**WHAT TO WORK ON**
Only the lines from the beginning of the entries through the one with "Given: Click the checkmark next to 支持5种资产类型" should be written out, please, exactly and without any pictures.

**Records from a data collection**
________

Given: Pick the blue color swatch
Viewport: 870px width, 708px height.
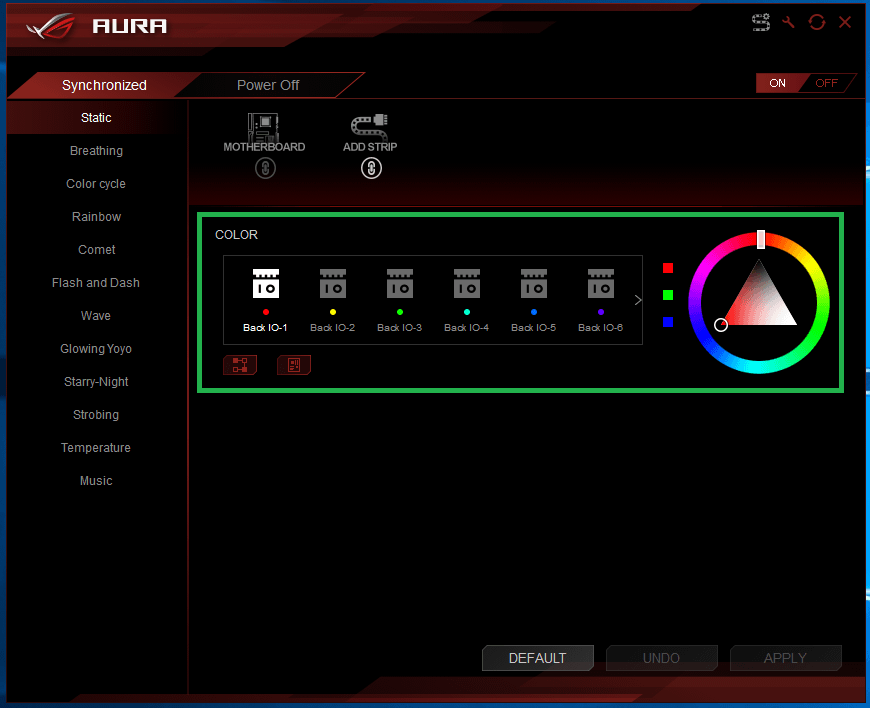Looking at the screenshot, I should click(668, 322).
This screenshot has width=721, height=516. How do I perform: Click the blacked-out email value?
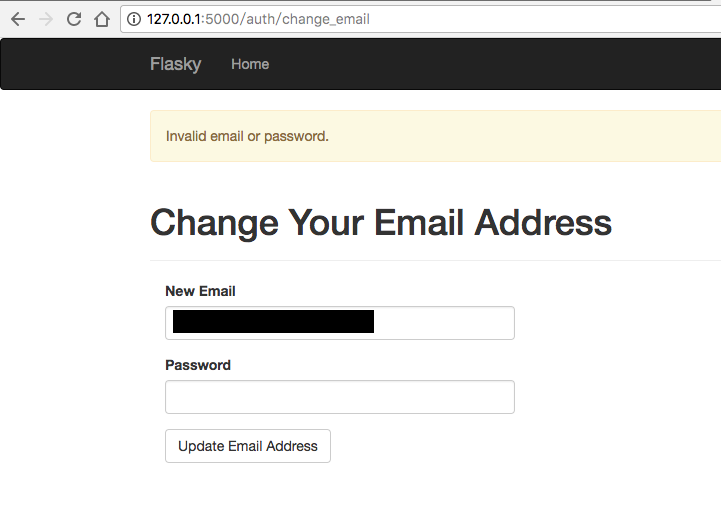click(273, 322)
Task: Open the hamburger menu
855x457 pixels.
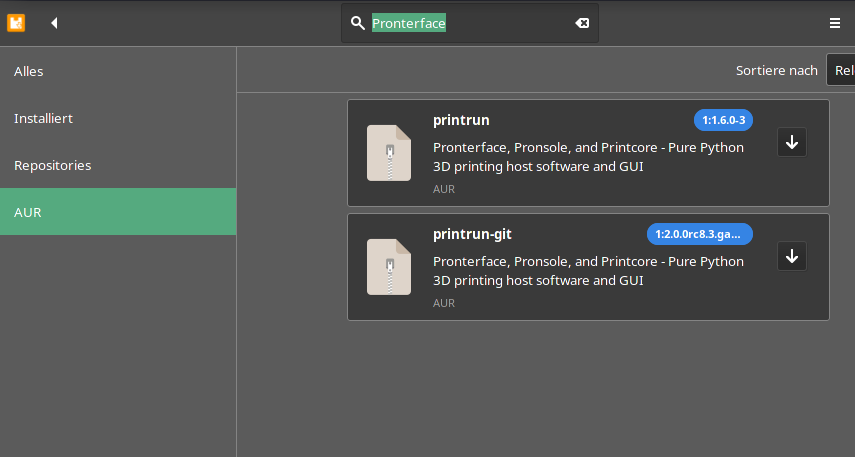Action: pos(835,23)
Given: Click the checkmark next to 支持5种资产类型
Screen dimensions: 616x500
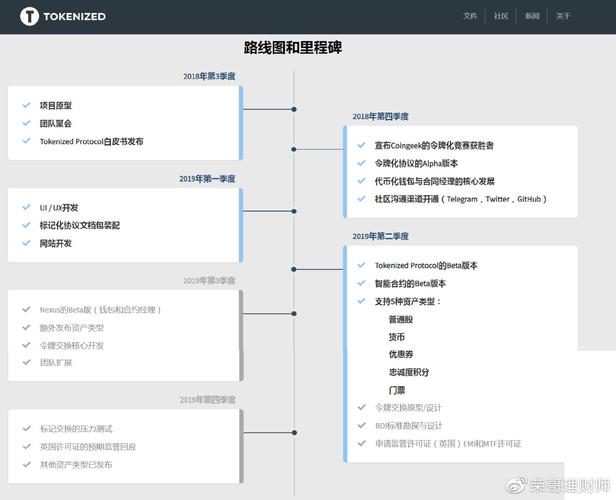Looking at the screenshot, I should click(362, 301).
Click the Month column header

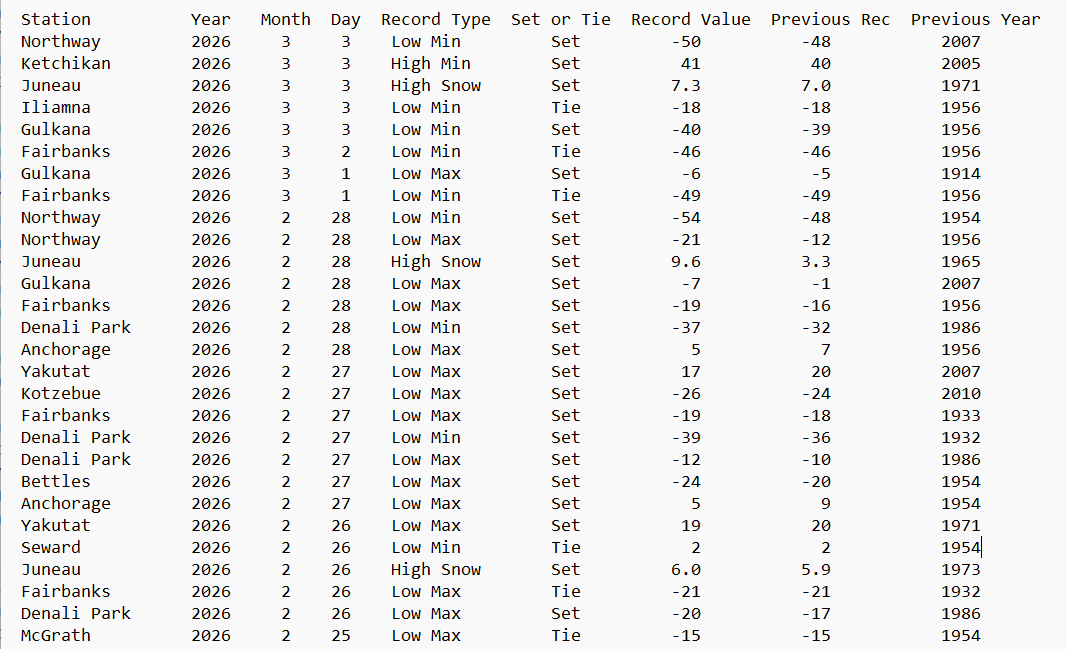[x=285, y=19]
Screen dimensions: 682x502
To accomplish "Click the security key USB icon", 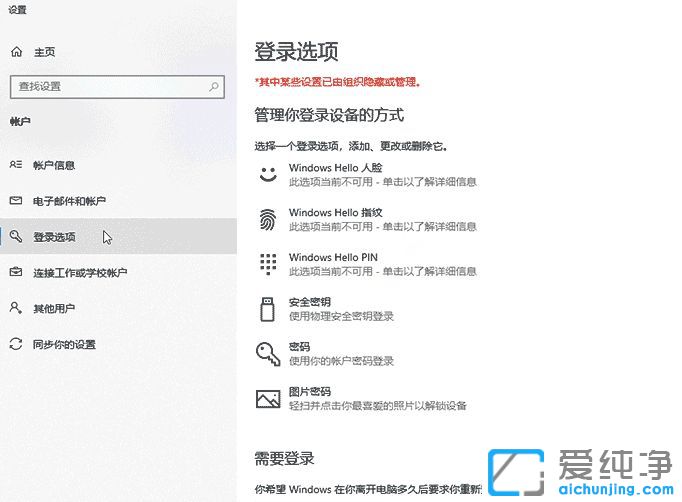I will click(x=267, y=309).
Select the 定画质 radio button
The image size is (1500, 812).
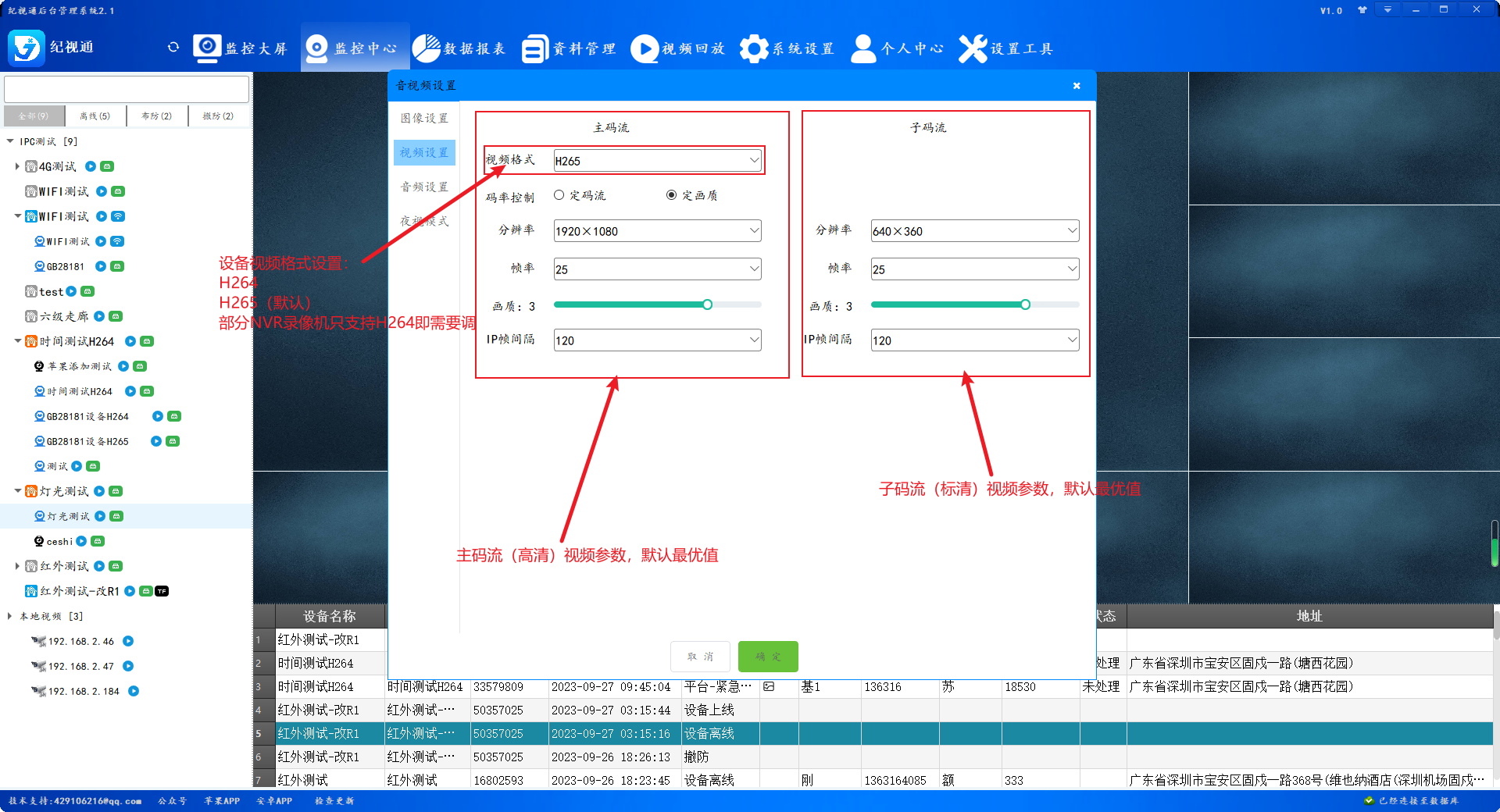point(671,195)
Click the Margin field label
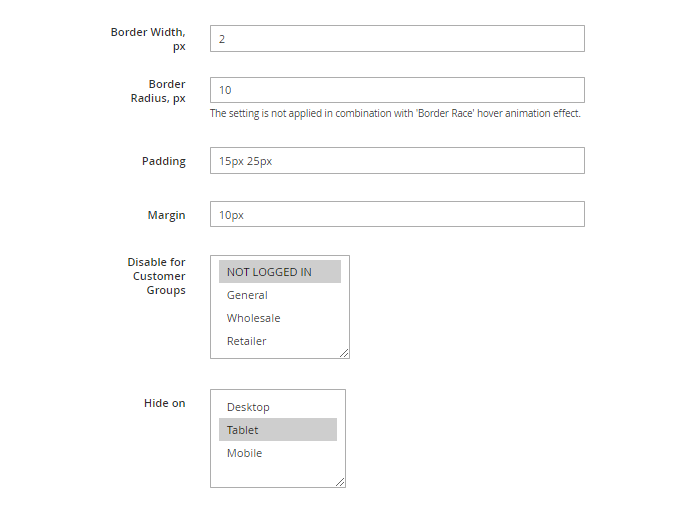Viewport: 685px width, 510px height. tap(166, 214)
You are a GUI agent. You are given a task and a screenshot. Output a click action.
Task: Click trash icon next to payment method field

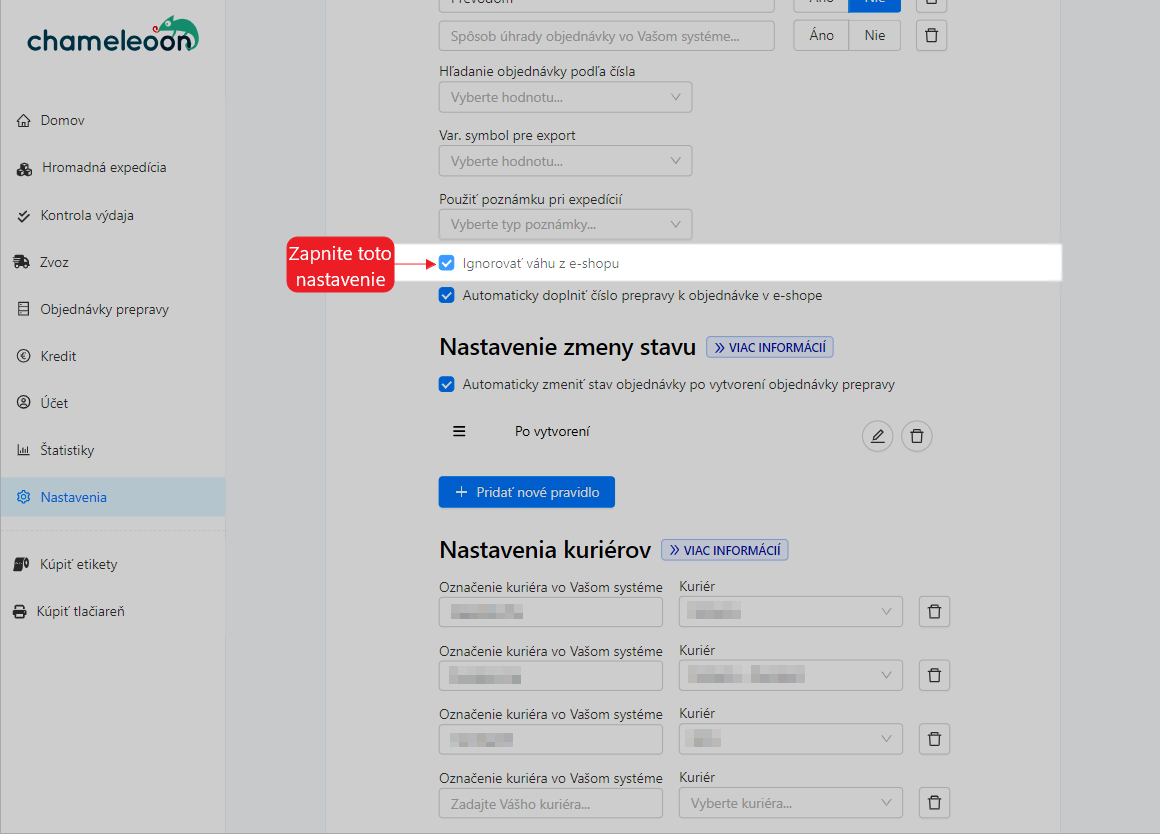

________

**RESPONSE BOX**
Given: Pick the blue color swatch
Viewport: 870px width, 708px height.
Looking at the screenshot, I should click(668, 322).
This screenshot has width=721, height=516. How do I perform: Click the blacked-out email value?
click(273, 322)
Task: Open the hamburger menu
855x457 pixels.
Action: pos(835,23)
Given: Click the checkmark next to 支持5种资产类型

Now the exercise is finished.